Friday, October 27, 2006

The seating chart

What formation is your team in during the daily stand-up meeting? Hopefully it's close to a circle, where each team member can make eye contact with every other team member. Many studies have shown that a significant amount of the information conveyed in a conversation is non-verbal, so make sure everyone is getting the full story.

Is everyone facing the leader/scrum master? This could be a problem. The leader should be a facilitator for the meeting which is held primarily to share information among all the team members. It's not just a status report to the leader/facilitator.

For longer meetings such as iteration planning sessions, pay attention to the seating; the same principles apply. Arrange chairs in a circular or semi-circular fashion.

Wednesday, October 18, 2006

The 3 Scrum questions and the language impediment

"What is your name?"
"What is your quest?"
"What is the velocity of an unladen swallow?"

Wait, sorry - those 3 questions are for the bridge of death - they have nothing to do with agile software development.

One of the 3 questions each team member answers during the daily Scrum (daily stand-up meeting) is, "are there any impediments to your work?"

I am currently working in China with a team building a web app for a US-based client. One of our impediments is the language barrier. In fact, the word "impediment" itself isn't in the vocabulary of my Chinese colleagues. So how do you ask if there are any impediments?

I ask if they have any "problems or issues", but that's not quite the right. As the scrum master/agile coach, I've found that the following question hits the mark:

What can I do to help the team?

With those eight short words, I've found that I get much more insightful responses, and can root out some important impediments.

Monday, October 16, 2006

One developer per feature

When you're planning an iteration, you start with user stories, break them into tasks, make estimates, commit to the iteration scope, and then begin working (as a collaborative, sel-organizing team, of course).

My past 2 project teams have both concluded that it's better to have 1 person (or pair of programmers) develop an entire feature than to have different people working on different sub-tasks. Avoid the temptation to break a story into layered tasks such as "build the DB", "build the domain objects", and "build the UI" -- with each task worked by different people. You may have people who specialize in only one of these layers, but your team will be more productive and flexible in the long run if everyone has broader skills. Besides, having 3 different people working on 1 feature requires lots of coordination and presents lots of opportunities for miscommunication. Instead, have one person (or pair, for you pair-programming zealots) build the whole shebang.
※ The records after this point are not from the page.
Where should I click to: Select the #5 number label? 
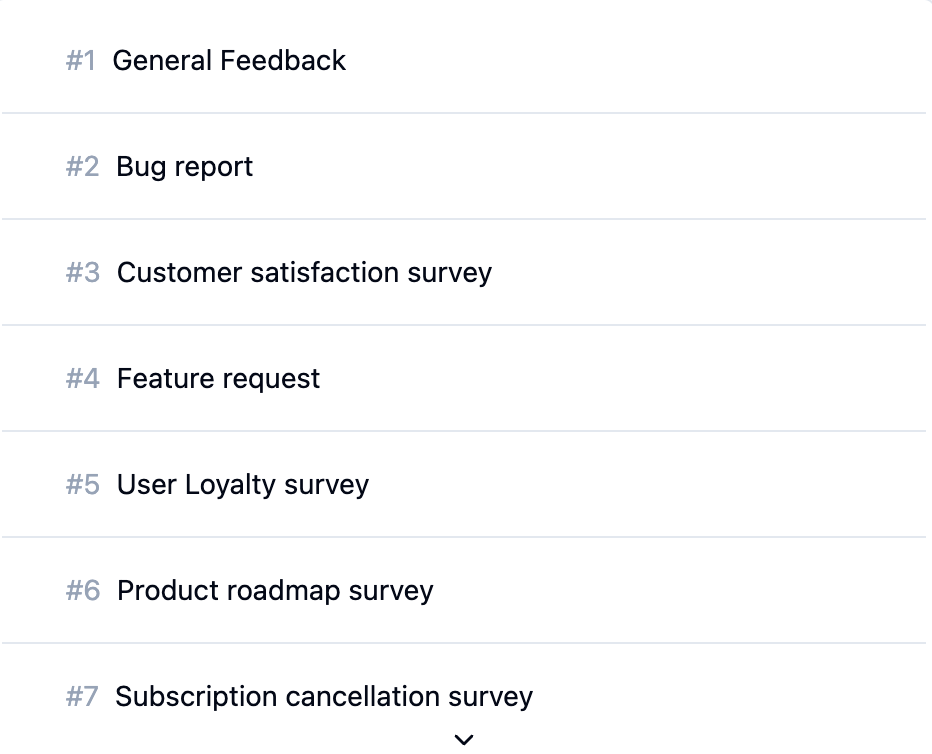pos(83,485)
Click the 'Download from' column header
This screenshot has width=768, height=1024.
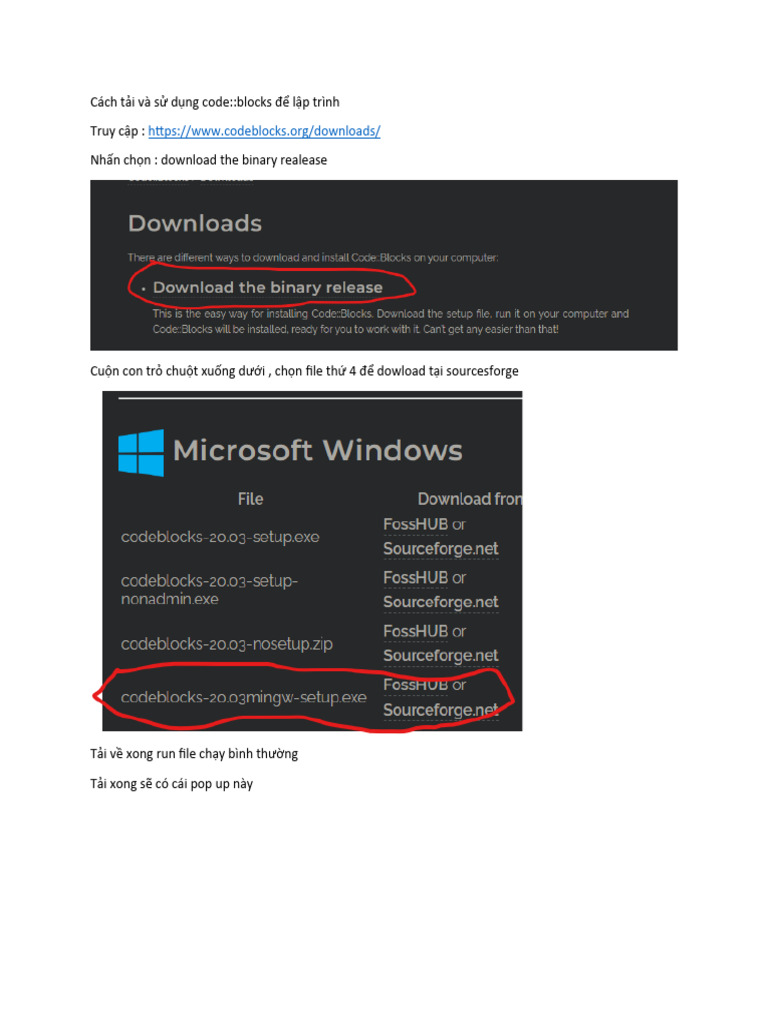470,499
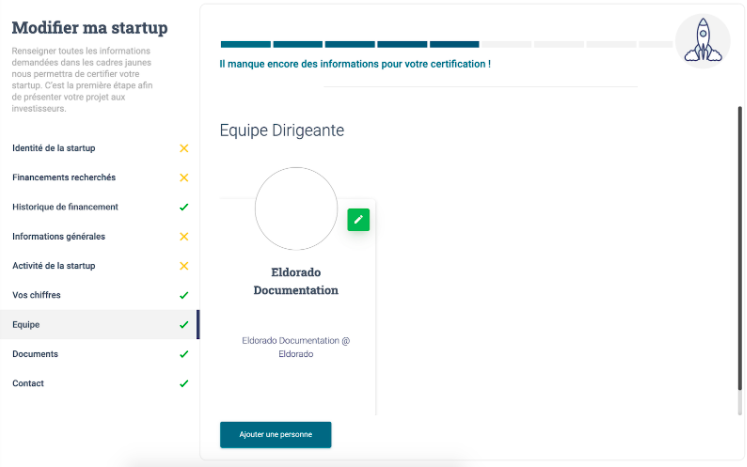
Task: Click the Ajouter une personne button
Action: pyautogui.click(x=275, y=435)
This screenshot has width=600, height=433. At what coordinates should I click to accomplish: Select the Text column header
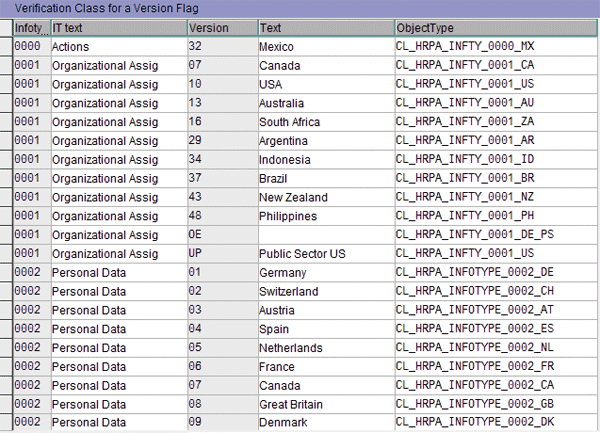tap(323, 27)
In OO development, we aim to minimize coupling between components and maximize cohesion within components. This is the same concept. Each developer is a component of the team, and you want to minimize the amount of coupling required between developers; when coupling (communication) is required, you use the most effective means of communication possible - face to face conversation. At the same time, you want to maximize developer's internal cohesion - by letting him/her focus on a single feature.

Of course, to do this, you need to have stories/features which are small enough for 1 person to complete within a single iteration. But that's a worthy goal for many other reasons, too.